EXERCISE BRIEF ::
Produce an exact copy of the first line of the data below and each line after it, please, up to and including the one with "Click the Previous".

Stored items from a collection

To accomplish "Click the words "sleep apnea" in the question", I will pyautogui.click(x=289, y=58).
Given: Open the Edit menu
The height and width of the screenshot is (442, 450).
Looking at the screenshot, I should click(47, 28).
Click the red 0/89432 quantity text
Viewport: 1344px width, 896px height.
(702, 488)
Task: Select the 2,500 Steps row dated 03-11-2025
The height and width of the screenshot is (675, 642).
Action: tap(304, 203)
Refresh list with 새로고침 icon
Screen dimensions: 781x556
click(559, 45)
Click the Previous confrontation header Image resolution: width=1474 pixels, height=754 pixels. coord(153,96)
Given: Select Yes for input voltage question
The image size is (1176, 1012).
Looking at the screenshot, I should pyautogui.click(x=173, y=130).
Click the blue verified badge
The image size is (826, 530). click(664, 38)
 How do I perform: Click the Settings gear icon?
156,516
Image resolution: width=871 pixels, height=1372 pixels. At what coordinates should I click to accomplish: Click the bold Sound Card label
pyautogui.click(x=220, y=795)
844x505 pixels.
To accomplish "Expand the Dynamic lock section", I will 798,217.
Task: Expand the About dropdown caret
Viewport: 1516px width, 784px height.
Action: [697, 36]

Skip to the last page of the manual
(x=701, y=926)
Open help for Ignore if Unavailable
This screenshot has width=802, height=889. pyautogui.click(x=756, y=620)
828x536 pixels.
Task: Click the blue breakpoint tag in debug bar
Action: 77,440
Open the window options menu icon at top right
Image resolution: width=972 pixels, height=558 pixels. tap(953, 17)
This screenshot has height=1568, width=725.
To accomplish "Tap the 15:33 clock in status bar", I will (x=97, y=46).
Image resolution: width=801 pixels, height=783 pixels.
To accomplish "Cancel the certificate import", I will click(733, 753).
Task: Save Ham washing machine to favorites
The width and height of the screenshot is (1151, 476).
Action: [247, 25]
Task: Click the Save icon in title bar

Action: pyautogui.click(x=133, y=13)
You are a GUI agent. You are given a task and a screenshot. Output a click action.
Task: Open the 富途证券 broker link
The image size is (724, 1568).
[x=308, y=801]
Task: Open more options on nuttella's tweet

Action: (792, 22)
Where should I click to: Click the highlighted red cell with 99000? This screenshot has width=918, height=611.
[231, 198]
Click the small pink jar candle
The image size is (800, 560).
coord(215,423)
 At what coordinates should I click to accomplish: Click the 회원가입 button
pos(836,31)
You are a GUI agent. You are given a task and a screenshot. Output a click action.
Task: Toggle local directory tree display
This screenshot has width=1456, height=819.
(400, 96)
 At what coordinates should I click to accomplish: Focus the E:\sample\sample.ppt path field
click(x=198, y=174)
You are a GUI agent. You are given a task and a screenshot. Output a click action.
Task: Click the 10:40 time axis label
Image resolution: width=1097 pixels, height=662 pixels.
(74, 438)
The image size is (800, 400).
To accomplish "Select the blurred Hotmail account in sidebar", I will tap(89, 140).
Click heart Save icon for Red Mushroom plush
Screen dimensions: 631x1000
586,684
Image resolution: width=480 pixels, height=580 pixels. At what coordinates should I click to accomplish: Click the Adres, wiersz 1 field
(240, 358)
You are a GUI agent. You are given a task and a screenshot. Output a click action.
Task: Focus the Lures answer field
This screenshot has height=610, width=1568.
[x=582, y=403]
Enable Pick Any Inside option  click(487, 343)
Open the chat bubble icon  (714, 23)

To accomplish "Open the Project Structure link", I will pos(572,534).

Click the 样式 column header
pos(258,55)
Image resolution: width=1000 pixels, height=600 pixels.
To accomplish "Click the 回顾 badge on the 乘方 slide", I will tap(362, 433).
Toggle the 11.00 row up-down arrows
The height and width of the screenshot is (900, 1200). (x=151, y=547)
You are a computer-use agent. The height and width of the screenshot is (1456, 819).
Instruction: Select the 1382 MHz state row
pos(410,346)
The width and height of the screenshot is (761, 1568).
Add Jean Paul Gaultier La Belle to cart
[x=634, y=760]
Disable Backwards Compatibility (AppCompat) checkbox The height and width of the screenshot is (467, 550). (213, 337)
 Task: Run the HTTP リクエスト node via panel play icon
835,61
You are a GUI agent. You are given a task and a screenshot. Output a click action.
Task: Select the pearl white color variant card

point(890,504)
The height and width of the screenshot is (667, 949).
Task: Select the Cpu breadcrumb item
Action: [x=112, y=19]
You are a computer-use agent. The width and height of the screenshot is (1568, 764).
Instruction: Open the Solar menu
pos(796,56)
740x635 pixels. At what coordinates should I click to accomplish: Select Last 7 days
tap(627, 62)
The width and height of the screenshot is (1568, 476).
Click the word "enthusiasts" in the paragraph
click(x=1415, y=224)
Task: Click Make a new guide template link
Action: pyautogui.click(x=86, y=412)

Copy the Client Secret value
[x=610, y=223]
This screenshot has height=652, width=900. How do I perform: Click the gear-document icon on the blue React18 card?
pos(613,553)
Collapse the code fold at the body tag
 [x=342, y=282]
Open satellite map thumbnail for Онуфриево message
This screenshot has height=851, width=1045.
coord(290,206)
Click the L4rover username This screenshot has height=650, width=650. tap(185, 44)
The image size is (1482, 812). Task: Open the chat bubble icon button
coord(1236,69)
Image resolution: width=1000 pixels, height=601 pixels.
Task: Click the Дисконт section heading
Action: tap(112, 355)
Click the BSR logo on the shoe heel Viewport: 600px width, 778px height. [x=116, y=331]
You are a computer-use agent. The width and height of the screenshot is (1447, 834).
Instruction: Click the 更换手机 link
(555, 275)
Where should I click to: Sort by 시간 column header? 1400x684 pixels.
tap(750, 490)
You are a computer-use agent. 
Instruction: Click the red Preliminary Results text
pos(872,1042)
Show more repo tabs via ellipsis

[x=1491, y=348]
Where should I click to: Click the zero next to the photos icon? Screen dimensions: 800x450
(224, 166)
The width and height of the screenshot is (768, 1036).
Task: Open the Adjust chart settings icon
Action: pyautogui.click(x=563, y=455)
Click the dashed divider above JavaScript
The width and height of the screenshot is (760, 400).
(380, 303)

OUTPUT OF THE EXERCISE ::
To accomplish "Click the words "sleep apnea" in the question", I will pyautogui.click(x=289, y=58).
Given: Open the Edit menu
The height and width of the screenshot is (442, 450).
Looking at the screenshot, I should click(47, 28).
Click the red 0/89432 quantity text
Viewport: 1344px width, 896px height.
(702, 488)
Task: Select the 2,500 Steps row dated 03-11-2025
The height and width of the screenshot is (675, 642).
Action: tap(304, 203)
Refresh list with 새로고침 icon
Screen dimensions: 781x556
click(559, 45)
Click the Previous confrontation header Image resolution: width=1474 pixels, height=754 pixels. coord(153,96)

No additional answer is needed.